A favourite topic rehashed over and over by Soccer Haters in the media is that the game of soccer is 'unAustralian', 'wogball' if you like, and that it will never gain a foothold in the Australian market.  The fact that according to the Australian Bureau of Statistics, Sweeny surveys and AC Neilson ratings for over a decade, soccer/football has already secured a deep and permanent foothold in the Australian market seems to have been missed or ignored by their teams of producers and researchers.

 

Soccer Haters in the media love the topic because it’s guaranteed to get a massive response without much work or real understanding. Big responses to this topic translate to ratings and yes more money through advertising and maybe a contract upgrade when negotiations with their employers come around.

 

They have no care that this debate perpetuates cultural stereotypes, feeds xenophobic attitudes and divides the public. In fact they love that it does ....very clever especially when the listener, viewer or reader numbers are down.....or Radio MTR comes along.

 

Our winner this month is 3AW Melbourne radio show host Neil Mitchell, author of the article JUST A SOCCER RUSE in the Herald Sun in Melbourne on Thursday July 1 2010 (see below). In his article he argues that soccer will never become a premier sport in Australia because it does not reflect the nation's values and the unique Australian culture.

 

Now I as a Diego don't have Mr.

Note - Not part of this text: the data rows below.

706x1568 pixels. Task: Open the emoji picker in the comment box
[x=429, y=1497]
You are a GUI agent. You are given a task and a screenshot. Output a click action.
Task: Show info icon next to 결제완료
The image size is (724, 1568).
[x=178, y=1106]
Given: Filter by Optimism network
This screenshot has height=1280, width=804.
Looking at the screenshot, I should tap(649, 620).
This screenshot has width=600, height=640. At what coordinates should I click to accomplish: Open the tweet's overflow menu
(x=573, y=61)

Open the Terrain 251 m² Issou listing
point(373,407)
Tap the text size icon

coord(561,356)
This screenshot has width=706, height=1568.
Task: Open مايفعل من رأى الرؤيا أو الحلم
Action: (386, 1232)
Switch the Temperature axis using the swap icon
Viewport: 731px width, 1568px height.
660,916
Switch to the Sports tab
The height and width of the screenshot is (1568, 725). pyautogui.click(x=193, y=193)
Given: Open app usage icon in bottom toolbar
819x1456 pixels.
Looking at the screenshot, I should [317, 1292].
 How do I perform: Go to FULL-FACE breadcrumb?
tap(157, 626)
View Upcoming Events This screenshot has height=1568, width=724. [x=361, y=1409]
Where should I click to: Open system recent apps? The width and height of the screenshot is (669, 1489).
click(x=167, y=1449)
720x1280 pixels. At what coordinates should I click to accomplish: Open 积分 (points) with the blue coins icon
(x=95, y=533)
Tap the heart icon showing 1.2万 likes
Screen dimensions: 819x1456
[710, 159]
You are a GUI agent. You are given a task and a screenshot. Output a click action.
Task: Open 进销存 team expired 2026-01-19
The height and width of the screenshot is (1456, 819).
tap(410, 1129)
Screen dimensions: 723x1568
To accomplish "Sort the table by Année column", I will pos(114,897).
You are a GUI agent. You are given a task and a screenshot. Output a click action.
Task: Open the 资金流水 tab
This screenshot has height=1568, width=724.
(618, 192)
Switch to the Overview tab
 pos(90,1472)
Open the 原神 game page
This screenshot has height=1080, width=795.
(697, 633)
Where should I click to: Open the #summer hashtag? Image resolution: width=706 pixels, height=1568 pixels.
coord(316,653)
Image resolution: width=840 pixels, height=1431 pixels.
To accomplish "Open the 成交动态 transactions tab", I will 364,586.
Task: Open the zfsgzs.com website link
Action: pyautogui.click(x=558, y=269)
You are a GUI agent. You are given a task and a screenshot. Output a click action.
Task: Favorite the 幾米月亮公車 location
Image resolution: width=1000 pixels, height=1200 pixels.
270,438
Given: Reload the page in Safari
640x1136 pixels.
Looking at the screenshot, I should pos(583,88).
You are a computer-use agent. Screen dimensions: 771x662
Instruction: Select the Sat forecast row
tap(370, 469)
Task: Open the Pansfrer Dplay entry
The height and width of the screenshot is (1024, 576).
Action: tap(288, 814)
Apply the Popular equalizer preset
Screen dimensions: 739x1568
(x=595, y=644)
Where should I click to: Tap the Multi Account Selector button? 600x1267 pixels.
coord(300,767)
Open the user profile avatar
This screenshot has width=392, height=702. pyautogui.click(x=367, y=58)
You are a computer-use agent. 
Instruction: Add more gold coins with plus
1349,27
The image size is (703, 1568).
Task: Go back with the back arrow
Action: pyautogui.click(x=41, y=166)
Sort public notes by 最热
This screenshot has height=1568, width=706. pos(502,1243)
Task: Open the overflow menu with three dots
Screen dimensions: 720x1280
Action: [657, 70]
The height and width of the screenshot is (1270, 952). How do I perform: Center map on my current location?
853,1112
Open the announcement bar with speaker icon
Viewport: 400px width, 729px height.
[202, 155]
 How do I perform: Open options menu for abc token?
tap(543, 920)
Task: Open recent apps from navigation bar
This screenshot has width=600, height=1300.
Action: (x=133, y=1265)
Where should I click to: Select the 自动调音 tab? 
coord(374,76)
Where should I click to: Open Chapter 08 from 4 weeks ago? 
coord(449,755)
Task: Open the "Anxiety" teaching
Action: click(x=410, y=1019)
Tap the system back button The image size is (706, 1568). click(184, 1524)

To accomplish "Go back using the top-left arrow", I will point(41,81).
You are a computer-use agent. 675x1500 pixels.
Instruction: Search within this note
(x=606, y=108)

Mitchell's money. I don't have Mr. Mitchell's high rating radio show or social, public or political connections. I don't have his weekly column in Australia's highest selling newspaper and I probably don't have his intelligence.

 

I have no right to position myself as the man of the people as Mr. Mitchell does....hell I don't even have his hair! But one thing I can match him on is that I am just as much an Australian as what he is and guess what ....I love soccer.

 

Strange thought that - an Australian loving soccer.

 

That is an Australian from Italian descent who has been a Western Bulldogs member all his life. An Australian who has worked with other Indigenous Australians and culturally marginalised, new arrival and refugee groups teaching about Australian values across all sports including AFL, Cricket, Rugby, Basketball and Soccer.

 

An Australian who was shaped forever as a kid watching the brave 1974 Socceroos play in their first World Cup and bursting with pride at the inspirational performances of the current generation of Socceroos in both the 2006 and 2010 World Cups.

 

An Australian who is proud in the knowledge that hundreds of thousands of Australian families from diverse backgrounds, yes including an enormous number of those from anglo backgrounds, come together and unite weekly throughout the country to support the game of soccer at all levels from grassroots to the A-League.

 

An Australian who has witnessed the presence of great Australian values of respect, teamwork, loyalty, fair play and leadership displayed through the game of soccer daily in our schools and weekly in the many hundreds of soccer clubs throughout our nation.

 

Soccer ‘unAustralian’? There’s plenty of evidence that it isn’t. The opposite is true - its as Australian as it gets.

 

Hey Neil before you go with this as your next talkback topic why not venture out of your studio, the leafy suburb where you live and go and watch some soccer games. You'll find that you will encounter a cross section of the real Australia and you’ll see Australian values are thriving my friend.